# [ENTRIES SHOWN]

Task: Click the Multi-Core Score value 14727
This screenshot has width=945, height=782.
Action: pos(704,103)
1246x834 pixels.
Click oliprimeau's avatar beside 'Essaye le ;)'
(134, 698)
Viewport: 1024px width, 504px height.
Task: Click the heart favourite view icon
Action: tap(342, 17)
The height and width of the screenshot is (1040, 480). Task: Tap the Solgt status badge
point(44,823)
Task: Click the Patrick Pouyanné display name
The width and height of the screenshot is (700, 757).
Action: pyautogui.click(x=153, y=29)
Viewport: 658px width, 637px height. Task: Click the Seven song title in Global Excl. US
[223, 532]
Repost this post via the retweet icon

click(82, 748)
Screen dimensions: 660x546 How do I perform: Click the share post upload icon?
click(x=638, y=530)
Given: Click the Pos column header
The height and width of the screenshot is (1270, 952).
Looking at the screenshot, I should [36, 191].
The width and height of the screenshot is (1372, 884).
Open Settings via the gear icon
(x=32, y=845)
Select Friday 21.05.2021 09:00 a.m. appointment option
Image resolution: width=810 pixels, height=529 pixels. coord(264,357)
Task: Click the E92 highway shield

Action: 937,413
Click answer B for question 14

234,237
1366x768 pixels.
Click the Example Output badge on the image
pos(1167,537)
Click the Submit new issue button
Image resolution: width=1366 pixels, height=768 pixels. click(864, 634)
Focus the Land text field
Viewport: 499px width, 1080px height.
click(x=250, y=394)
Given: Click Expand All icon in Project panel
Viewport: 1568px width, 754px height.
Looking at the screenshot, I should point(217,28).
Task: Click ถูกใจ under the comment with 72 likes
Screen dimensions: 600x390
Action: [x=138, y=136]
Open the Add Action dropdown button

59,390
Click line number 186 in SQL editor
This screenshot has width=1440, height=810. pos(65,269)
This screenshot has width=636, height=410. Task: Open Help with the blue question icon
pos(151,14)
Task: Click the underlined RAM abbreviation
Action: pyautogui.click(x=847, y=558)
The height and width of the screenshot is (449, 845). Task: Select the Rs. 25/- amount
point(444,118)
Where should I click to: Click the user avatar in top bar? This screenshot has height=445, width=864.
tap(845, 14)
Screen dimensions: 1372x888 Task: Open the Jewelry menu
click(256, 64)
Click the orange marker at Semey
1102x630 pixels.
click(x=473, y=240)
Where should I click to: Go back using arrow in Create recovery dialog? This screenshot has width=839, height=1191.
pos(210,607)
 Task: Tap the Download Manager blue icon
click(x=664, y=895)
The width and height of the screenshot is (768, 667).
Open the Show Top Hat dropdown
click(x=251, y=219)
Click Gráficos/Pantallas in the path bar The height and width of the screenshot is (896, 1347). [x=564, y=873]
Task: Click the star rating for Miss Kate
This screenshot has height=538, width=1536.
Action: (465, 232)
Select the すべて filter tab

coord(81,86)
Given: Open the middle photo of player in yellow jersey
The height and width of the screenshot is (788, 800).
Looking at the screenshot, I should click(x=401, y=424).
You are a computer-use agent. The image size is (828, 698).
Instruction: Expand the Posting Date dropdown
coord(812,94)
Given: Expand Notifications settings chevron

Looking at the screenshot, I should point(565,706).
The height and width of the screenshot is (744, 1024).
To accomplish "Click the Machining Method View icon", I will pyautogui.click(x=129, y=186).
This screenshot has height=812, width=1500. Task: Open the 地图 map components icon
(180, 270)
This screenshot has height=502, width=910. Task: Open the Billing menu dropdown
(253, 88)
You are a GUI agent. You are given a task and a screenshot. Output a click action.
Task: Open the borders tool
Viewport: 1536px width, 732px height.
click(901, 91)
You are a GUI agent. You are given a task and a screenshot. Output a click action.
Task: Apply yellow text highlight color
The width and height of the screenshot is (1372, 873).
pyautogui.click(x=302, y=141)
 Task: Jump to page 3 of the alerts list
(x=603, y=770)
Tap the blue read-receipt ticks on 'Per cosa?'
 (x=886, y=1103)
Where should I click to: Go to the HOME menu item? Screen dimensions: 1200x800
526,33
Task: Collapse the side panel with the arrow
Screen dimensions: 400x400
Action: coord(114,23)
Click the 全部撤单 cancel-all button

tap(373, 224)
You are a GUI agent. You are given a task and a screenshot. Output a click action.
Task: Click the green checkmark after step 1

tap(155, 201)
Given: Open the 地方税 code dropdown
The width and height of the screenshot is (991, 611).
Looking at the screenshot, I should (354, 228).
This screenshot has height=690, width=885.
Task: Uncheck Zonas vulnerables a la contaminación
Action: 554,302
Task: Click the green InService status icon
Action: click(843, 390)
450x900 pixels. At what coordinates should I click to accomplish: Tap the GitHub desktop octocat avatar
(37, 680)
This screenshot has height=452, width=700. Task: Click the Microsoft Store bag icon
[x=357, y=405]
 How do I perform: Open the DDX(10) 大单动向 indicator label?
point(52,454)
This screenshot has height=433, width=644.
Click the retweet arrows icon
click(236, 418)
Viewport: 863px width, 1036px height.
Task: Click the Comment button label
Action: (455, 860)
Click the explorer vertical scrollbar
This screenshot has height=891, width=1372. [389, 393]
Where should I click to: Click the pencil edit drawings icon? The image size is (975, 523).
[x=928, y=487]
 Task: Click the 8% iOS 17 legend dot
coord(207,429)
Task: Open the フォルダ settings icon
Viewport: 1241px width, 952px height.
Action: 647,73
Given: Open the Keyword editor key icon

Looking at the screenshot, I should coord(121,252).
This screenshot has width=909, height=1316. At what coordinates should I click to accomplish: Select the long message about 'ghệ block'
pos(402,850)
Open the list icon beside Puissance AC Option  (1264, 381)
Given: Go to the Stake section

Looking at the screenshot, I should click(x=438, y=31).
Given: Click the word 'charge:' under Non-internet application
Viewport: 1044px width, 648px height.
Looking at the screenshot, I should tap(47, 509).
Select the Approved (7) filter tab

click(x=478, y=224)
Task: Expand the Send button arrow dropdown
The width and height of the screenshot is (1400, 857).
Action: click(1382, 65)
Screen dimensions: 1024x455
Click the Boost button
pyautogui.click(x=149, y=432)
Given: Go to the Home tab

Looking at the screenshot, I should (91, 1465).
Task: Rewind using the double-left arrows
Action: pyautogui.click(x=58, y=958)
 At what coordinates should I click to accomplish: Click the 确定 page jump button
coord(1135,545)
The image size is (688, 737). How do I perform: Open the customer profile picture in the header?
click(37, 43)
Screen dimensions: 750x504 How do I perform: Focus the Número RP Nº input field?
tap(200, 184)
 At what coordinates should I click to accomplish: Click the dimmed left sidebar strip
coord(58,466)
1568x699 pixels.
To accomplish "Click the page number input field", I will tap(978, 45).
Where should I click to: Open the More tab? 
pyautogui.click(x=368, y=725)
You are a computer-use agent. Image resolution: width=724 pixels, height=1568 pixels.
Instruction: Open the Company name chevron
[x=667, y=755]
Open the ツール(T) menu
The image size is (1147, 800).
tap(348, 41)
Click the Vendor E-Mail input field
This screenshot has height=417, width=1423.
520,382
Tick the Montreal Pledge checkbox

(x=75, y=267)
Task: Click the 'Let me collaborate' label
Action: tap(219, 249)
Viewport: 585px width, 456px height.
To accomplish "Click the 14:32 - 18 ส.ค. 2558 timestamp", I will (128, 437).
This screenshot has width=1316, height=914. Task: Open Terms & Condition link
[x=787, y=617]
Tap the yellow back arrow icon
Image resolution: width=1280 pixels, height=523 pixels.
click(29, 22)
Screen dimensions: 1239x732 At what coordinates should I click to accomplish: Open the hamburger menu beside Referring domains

# [DIRECTIONS FOR THIS TASK]
Set down every record above, word for word.

# [RESULT]
Task: Click the Multi-Core Score value 14727
This screenshot has width=945, height=782.
Action: pos(704,103)
1246x834 pixels.
Click oliprimeau's avatar beside 'Essaye le ;)'
(134, 698)
Viewport: 1024px width, 504px height.
Task: Click the heart favourite view icon
Action: tap(342, 17)
The height and width of the screenshot is (1040, 480). Task: Tap the Solgt status badge
point(44,823)
Task: Click the Patrick Pouyanné display name
The width and height of the screenshot is (700, 757).
Action: pyautogui.click(x=153, y=29)
Viewport: 658px width, 637px height. Task: Click the Seven song title in Global Excl. US
[223, 532]
Repost this post via the retweet icon

click(82, 748)
Screen dimensions: 660x546 How do I perform: Click the share post upload icon?
click(x=638, y=530)
Given: Click the Pos column header
The height and width of the screenshot is (1270, 952).
Looking at the screenshot, I should [36, 191].
The width and height of the screenshot is (1372, 884).
Open Settings via the gear icon
(x=32, y=845)
Select Friday 21.05.2021 09:00 a.m. appointment option
Image resolution: width=810 pixels, height=529 pixels. coord(264,357)
Task: Click the E92 highway shield

Action: 937,413
Click answer B for question 14

234,237
1366x768 pixels.
Click the Example Output badge on the image
pos(1167,537)
Click the Submit new issue button
Image resolution: width=1366 pixels, height=768 pixels. click(864, 634)
Focus the Land text field
Viewport: 499px width, 1080px height.
click(x=250, y=394)
Given: Click Expand All icon in Project panel
Viewport: 1568px width, 754px height.
Looking at the screenshot, I should point(217,28).
Task: Click ถูกใจ under the comment with 72 likes
Screen dimensions: 600x390
Action: [x=138, y=136]
Open the Add Action dropdown button

59,390
Click line number 186 in SQL editor
This screenshot has width=1440, height=810. pos(65,269)
This screenshot has width=636, height=410. Task: Open Help with the blue question icon
pos(151,14)
Task: Click the underlined RAM abbreviation
Action: pyautogui.click(x=847, y=558)
The height and width of the screenshot is (449, 845). Task: Select the Rs. 25/- amount
point(444,118)
Where should I click to: Click the user avatar in top bar? This screenshot has height=445, width=864.
tap(845, 14)
Screen dimensions: 1372x888 Task: Open the Jewelry menu
click(256, 64)
Click the orange marker at Semey
1102x630 pixels.
click(x=473, y=240)
Where should I click to: Go back using arrow in Create recovery dialog? This screenshot has width=839, height=1191.
pos(210,607)
 Task: Tap the Download Manager blue icon
click(x=664, y=895)
The width and height of the screenshot is (768, 667).
Open the Show Top Hat dropdown
click(x=251, y=219)
Click Gráficos/Pantallas in the path bar The height and width of the screenshot is (896, 1347). [x=564, y=873]
Task: Click the star rating for Miss Kate
This screenshot has height=538, width=1536.
Action: (465, 232)
Select the すべて filter tab

coord(81,86)
Given: Open the middle photo of player in yellow jersey
The height and width of the screenshot is (788, 800).
Looking at the screenshot, I should click(x=401, y=424).
You are a computer-use agent. The image size is (828, 698).
Instruction: Expand the Posting Date dropdown
coord(812,94)
Given: Expand Notifications settings chevron

Looking at the screenshot, I should point(565,706).
The height and width of the screenshot is (744, 1024).
To accomplish "Click the Machining Method View icon", I will pyautogui.click(x=129, y=186).
This screenshot has height=812, width=1500. Task: Open the 地图 map components icon
(180, 270)
This screenshot has height=502, width=910. Task: Open the Billing menu dropdown
(253, 88)
You are a GUI agent. You are given a task and a screenshot. Output a click action.
Task: Open the borders tool
Viewport: 1536px width, 732px height.
click(901, 91)
You are a GUI agent. You are given a task and a screenshot. Output a click action.
Task: Apply yellow text highlight color
The width and height of the screenshot is (1372, 873).
pyautogui.click(x=302, y=141)
 Task: Jump to page 3 of the alerts list
(x=603, y=770)
Tap the blue read-receipt ticks on 'Per cosa?'
 (x=886, y=1103)
Where should I click to: Go to the HOME menu item? Screen dimensions: 1200x800
526,33
Task: Collapse the side panel with the arrow
Screen dimensions: 400x400
Action: coord(114,23)
Click the 全部撤单 cancel-all button

tap(373, 224)
You are a GUI agent. You are given a task and a screenshot. Output a click action.
Task: Click the green checkmark after step 1

tap(155, 201)
Given: Open the 地方税 code dropdown
The width and height of the screenshot is (991, 611).
Looking at the screenshot, I should (354, 228).
This screenshot has height=690, width=885.
Task: Uncheck Zonas vulnerables a la contaminación
Action: 554,302
Task: Click the green InService status icon
Action: click(843, 390)
450x900 pixels. At what coordinates should I click to accomplish: Tap the GitHub desktop octocat avatar
(37, 680)
This screenshot has height=452, width=700. Task: Click the Microsoft Store bag icon
[x=357, y=405]
 How do I perform: Open the DDX(10) 大单动向 indicator label?
point(52,454)
This screenshot has height=433, width=644.
Click the retweet arrows icon
click(236, 418)
Viewport: 863px width, 1036px height.
Task: Click the Comment button label
Action: (455, 860)
Click the explorer vertical scrollbar
This screenshot has height=891, width=1372. [389, 393]
Where should I click to: Click the pencil edit drawings icon? The image size is (975, 523).
[x=928, y=487]
 Task: Click the 8% iOS 17 legend dot
coord(207,429)
Task: Open the フォルダ settings icon
Viewport: 1241px width, 952px height.
Action: 647,73
Given: Open the Keyword editor key icon

Looking at the screenshot, I should coord(121,252).
This screenshot has width=909, height=1316. At what coordinates should I click to accomplish: Select the long message about 'ghệ block'
pos(402,850)
Open the list icon beside Puissance AC Option  (1264, 381)
Given: Go to the Stake section

Looking at the screenshot, I should click(x=438, y=31).
Given: Click the word 'charge:' under Non-internet application
Viewport: 1044px width, 648px height.
Looking at the screenshot, I should tap(47, 509).
Select the Approved (7) filter tab

click(x=478, y=224)
Task: Expand the Send button arrow dropdown
The width and height of the screenshot is (1400, 857).
Action: click(1382, 65)
Screen dimensions: 1024x455
Click the Boost button
pyautogui.click(x=149, y=432)
Given: Go to the Home tab

Looking at the screenshot, I should (91, 1465).
Task: Rewind using the double-left arrows
Action: pyautogui.click(x=58, y=958)
 At what coordinates should I click to accomplish: Click the 确定 page jump button
coord(1135,545)
The image size is (688, 737). How do I perform: Open the customer profile picture in the header?
click(37, 43)
Screen dimensions: 750x504 How do I perform: Focus the Número RP Nº input field?
tap(200, 184)
 At what coordinates should I click to accomplish: Click the dimmed left sidebar strip
coord(58,466)
1568x699 pixels.
To accomplish "Click the page number input field", I will tap(978, 45).
Where should I click to: Open the More tab? 
pyautogui.click(x=368, y=725)
You are a computer-use agent. Image resolution: width=724 pixels, height=1568 pixels.
Instruction: Open the Company name chevron
[x=667, y=755]
Open the ツール(T) menu
The image size is (1147, 800).
tap(348, 41)
Click the Vendor E-Mail input field
This screenshot has height=417, width=1423.
520,382
Tick the Montreal Pledge checkbox

(x=75, y=267)
Task: Click the 'Let me collaborate' label
Action: tap(219, 249)
Viewport: 585px width, 456px height.
To accomplish "Click the 14:32 - 18 ส.ค. 2558 timestamp", I will (128, 437).
This screenshot has width=1316, height=914. Task: Open Terms & Condition link
[x=787, y=617]
Tap the yellow back arrow icon
Image resolution: width=1280 pixels, height=523 pixels.
click(29, 22)
Screen dimensions: 1239x732 At what coordinates should I click to accomplish: Open the hamburger menu beside Referring domains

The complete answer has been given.